Task item: Print the records below exactly, starting at the first line and stopping after the line that contains "Viewport: 1204px width, 982px height.". Leave out any pictures.
━━━ Data for processing ━━━
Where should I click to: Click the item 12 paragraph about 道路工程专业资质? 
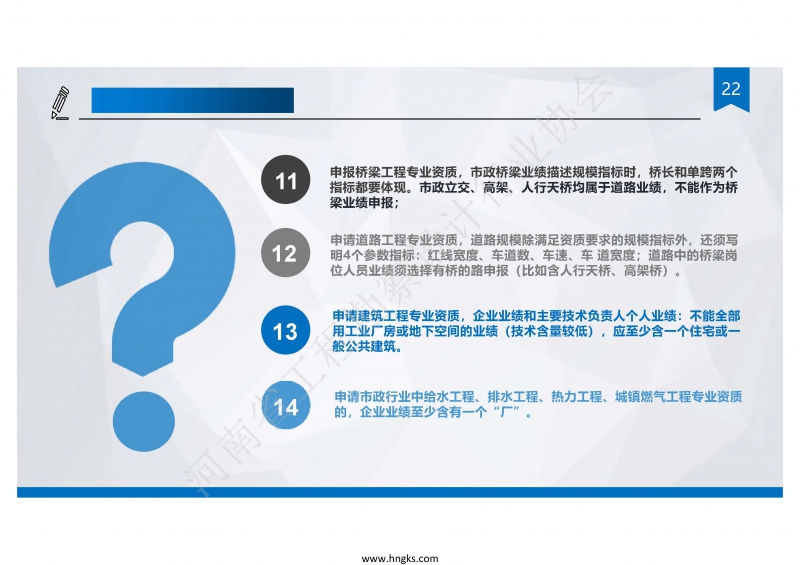coord(535,255)
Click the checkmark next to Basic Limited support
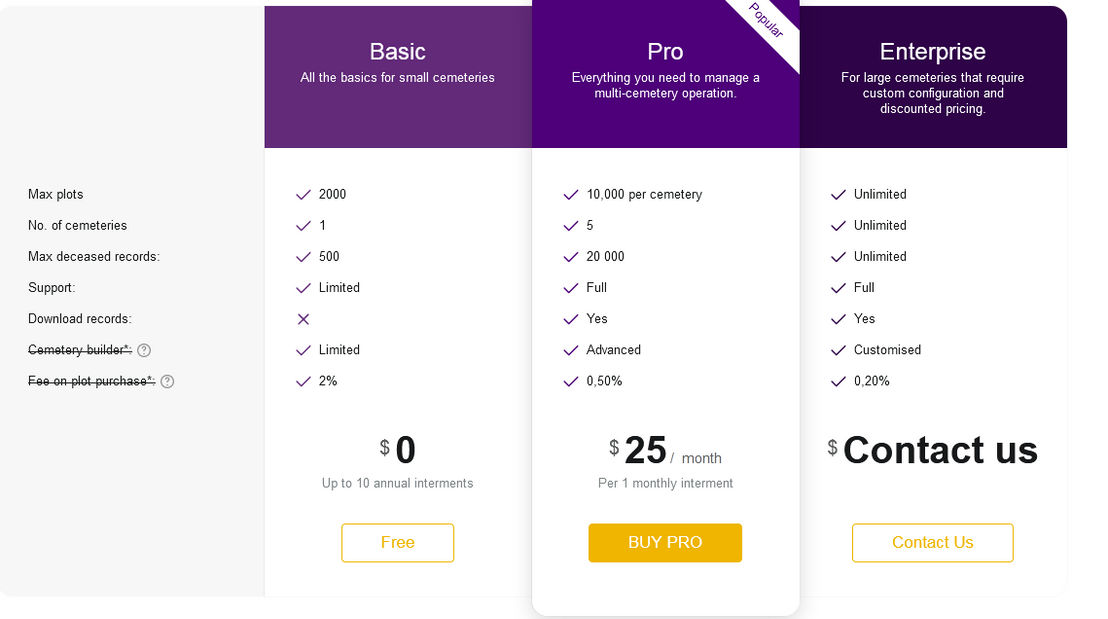This screenshot has width=1108, height=619. coord(303,288)
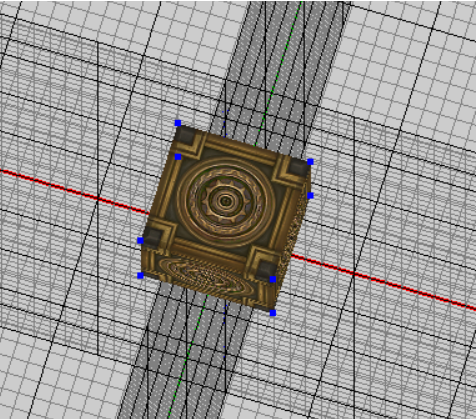Screen dimensions: 476x419
Task: Select the upper blue handle at the cube's front corner
Action: [x=273, y=279]
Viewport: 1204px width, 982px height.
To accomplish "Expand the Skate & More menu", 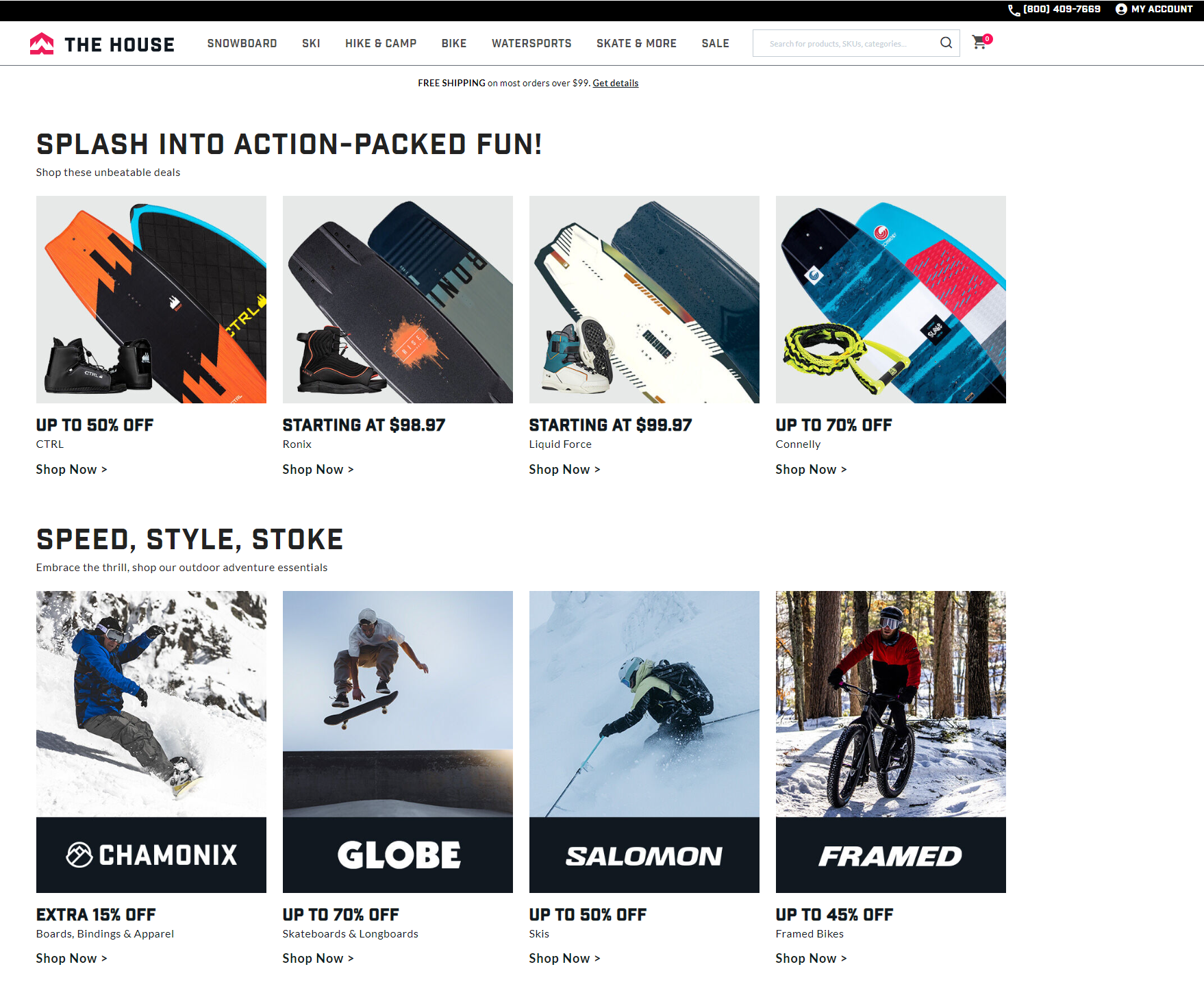I will (x=636, y=43).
━━━
Task answer:
Where should I click to: Click the item 12 paragraph about 道路工程专业资质? 
coord(535,255)
Click the checkmark next to Basic Limited support
This screenshot has width=1108, height=619. coord(303,288)
Screen dimensions: 476x419
Task: Select the upper blue handle at the cube's front corner
Action: [x=273, y=279]
Viewport: 1204px width, 982px height.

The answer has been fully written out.